Give back each entry unchanged, minus pictures.
= = = =
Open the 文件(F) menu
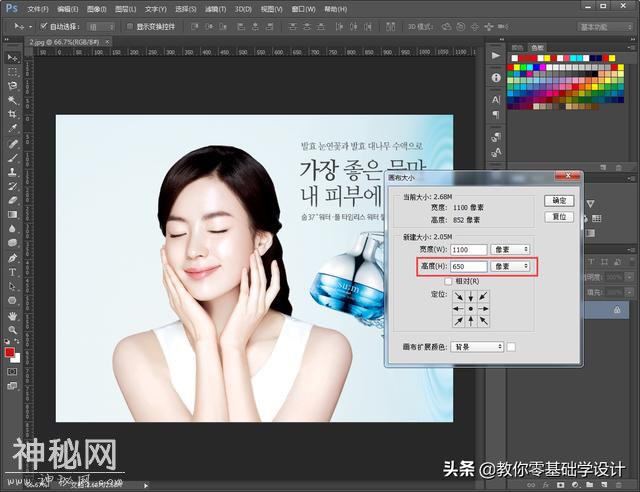Screen dimensions: 640x492 pos(37,8)
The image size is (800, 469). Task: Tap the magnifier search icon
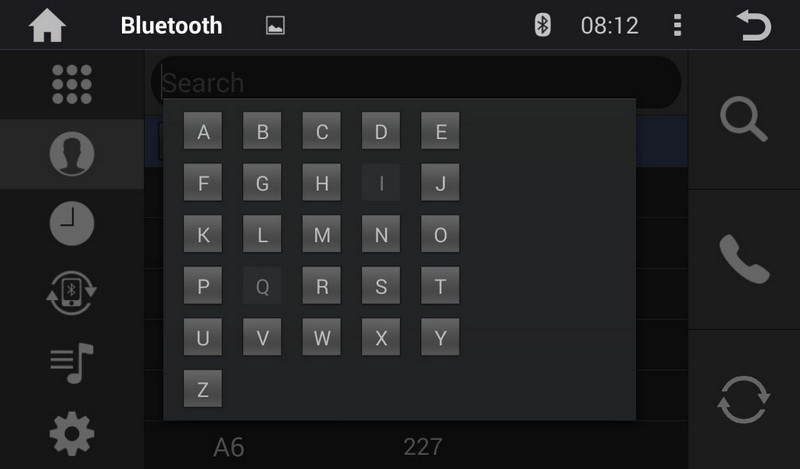pos(743,119)
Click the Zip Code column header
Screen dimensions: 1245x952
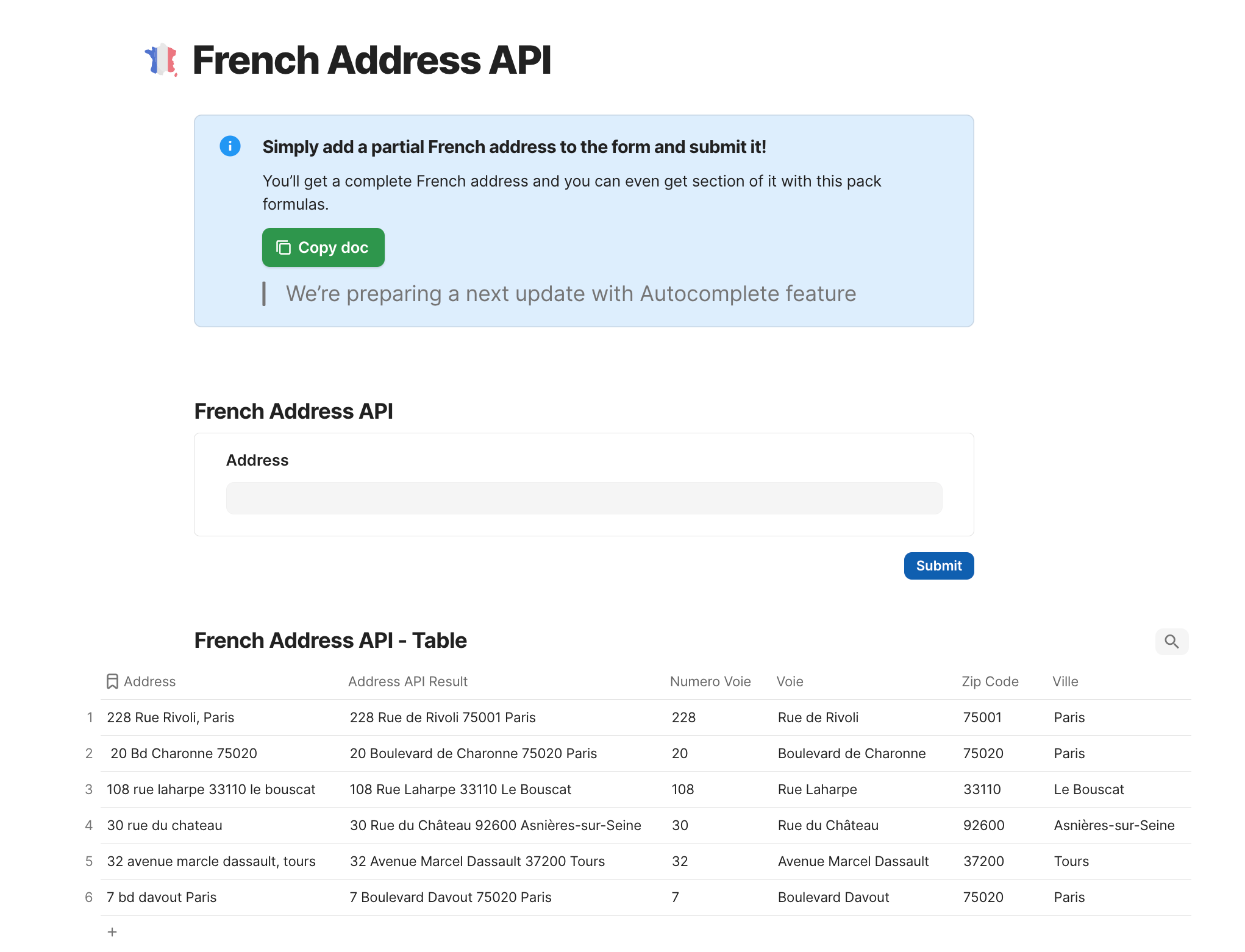[990, 681]
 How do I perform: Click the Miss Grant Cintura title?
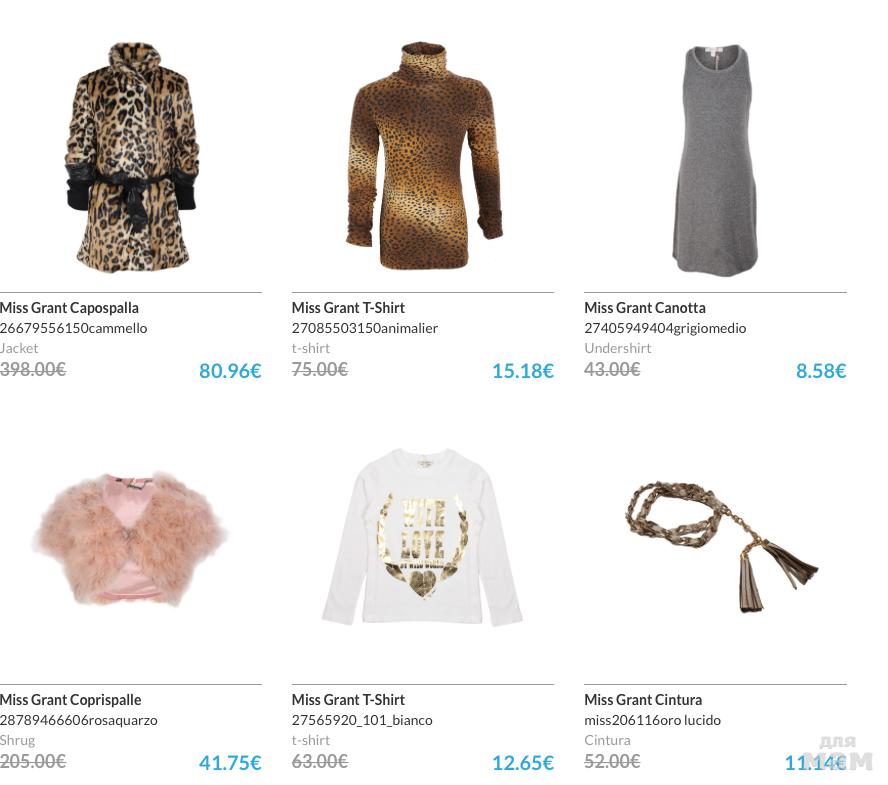643,699
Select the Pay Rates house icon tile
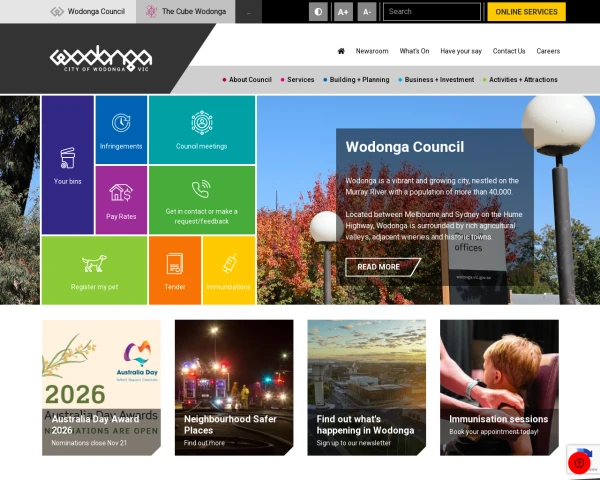The width and height of the screenshot is (600, 480). pos(121,200)
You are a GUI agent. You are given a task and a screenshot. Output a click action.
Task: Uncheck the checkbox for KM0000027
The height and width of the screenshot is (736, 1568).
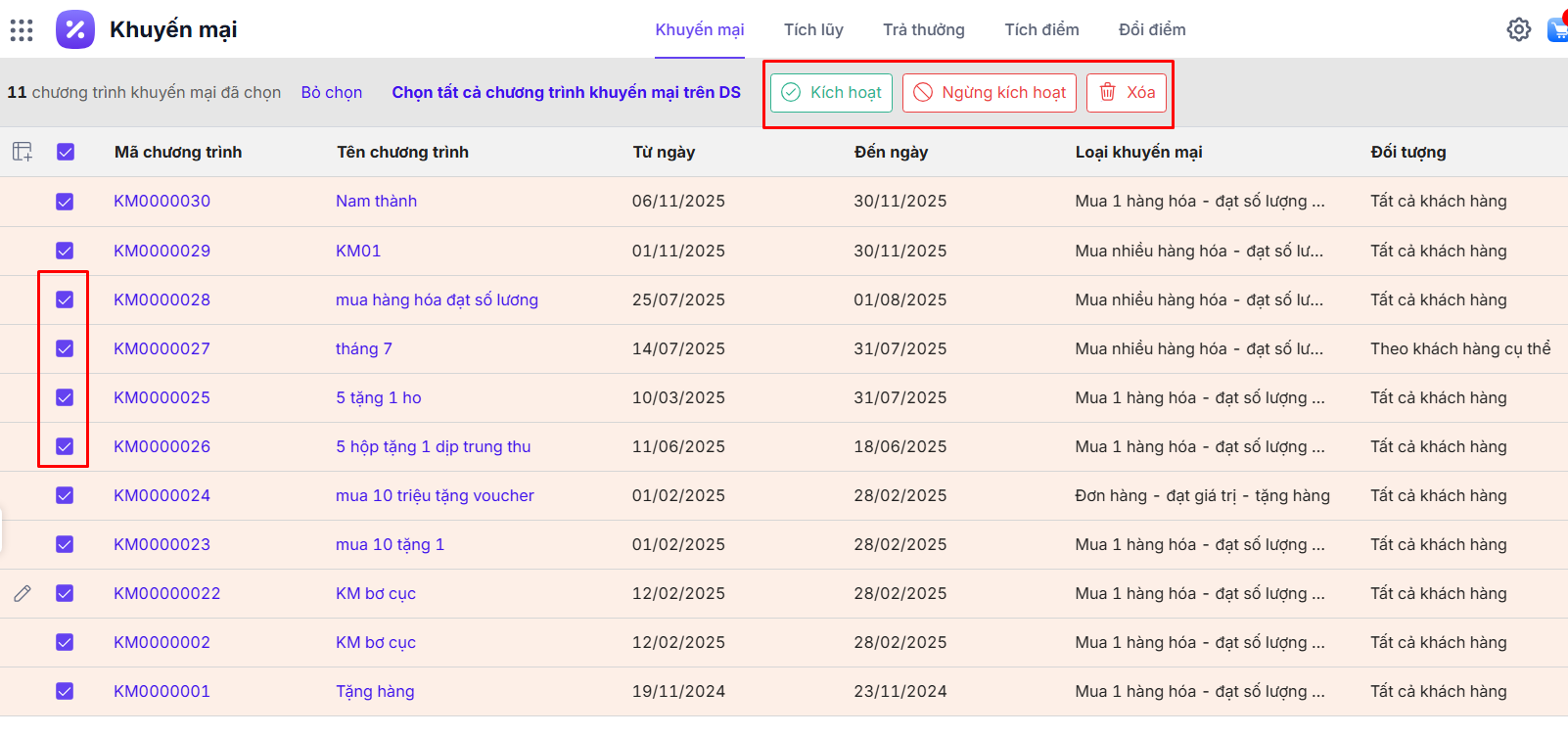[66, 348]
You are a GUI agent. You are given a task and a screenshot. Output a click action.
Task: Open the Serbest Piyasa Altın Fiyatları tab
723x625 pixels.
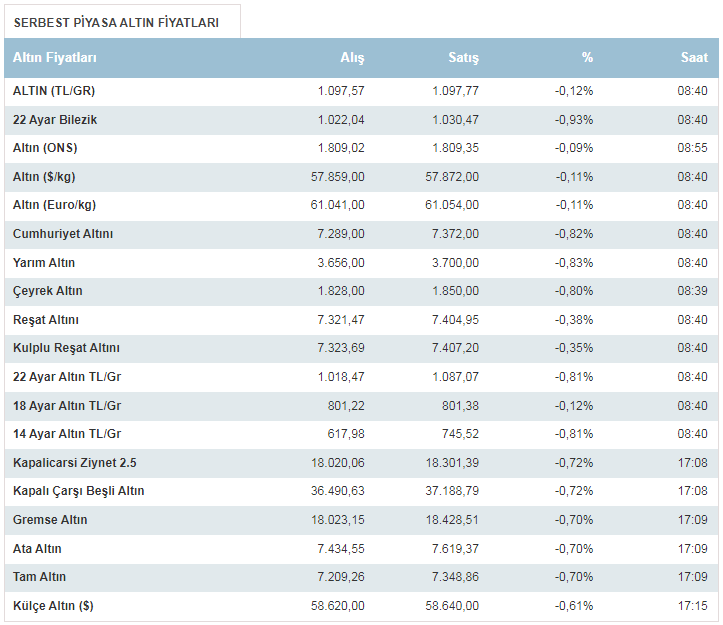coord(122,21)
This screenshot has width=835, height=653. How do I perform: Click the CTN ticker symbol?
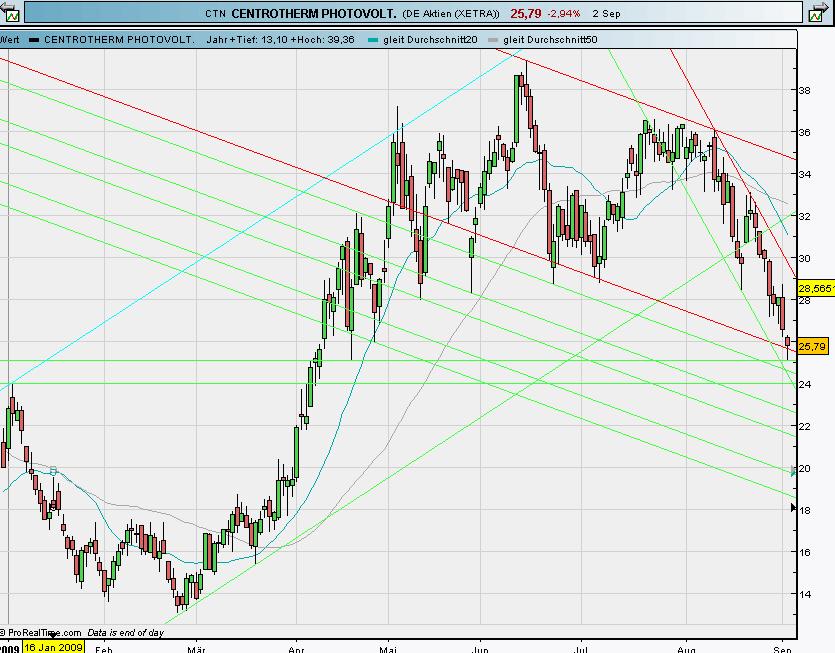[x=215, y=14]
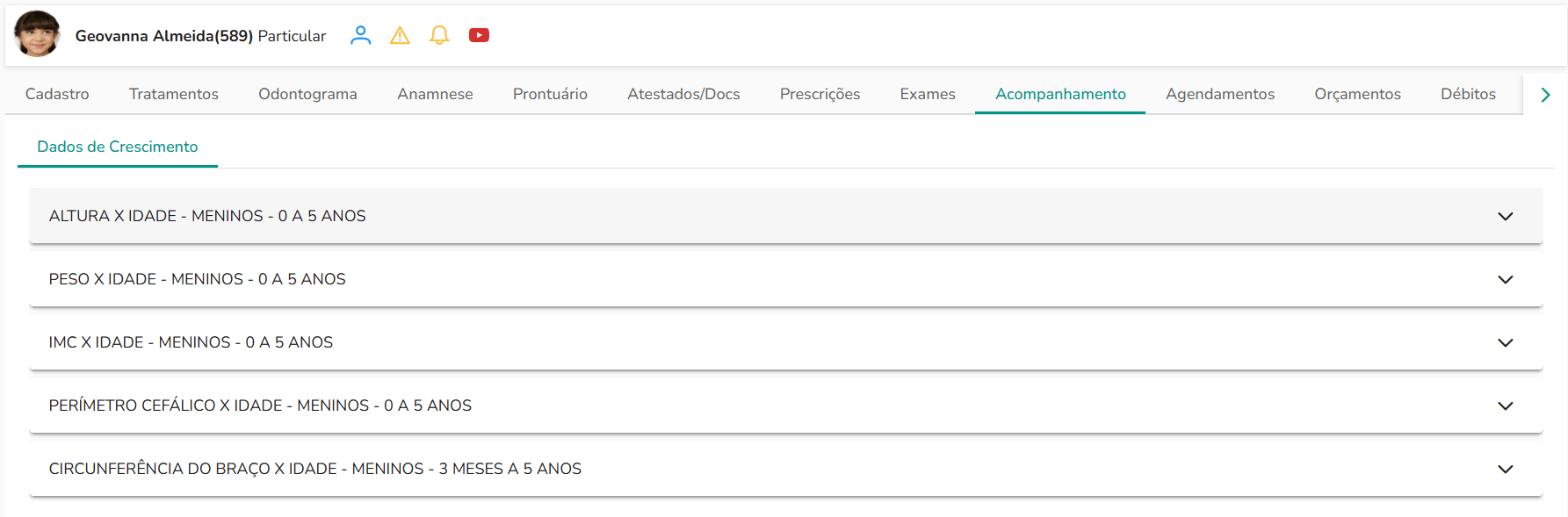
= = = =
- [Problem solution]
Open the 文件(F) menu
Screen dimensions: 640x492 pos(37,8)
The image size is (800, 469). Task: Tap the magnifier search icon
pos(743,119)
Click the Zip Code column header
Screen dimensions: 1245x952
[990, 681]
 How do I perform: Click the Miss Grant Cintura title?
643,699
Select the Pay Rates house icon tile
The width and height of the screenshot is (600, 480). pos(121,200)
You are a GUI agent. You are given a task and a screenshot. Output a click action.
Task: Uncheck the checkbox for KM0000027
The height and width of the screenshot is (736, 1568).
[66, 348]
You are a GUI agent. You are given a task and a screenshot. Output a click action.
Task: Open the Serbest Piyasa Altın Fiyatları tab
723x625 pixels.
coord(122,21)
This screenshot has width=835, height=653. How do I perform: Click the CTN ticker symbol?
[x=215, y=14]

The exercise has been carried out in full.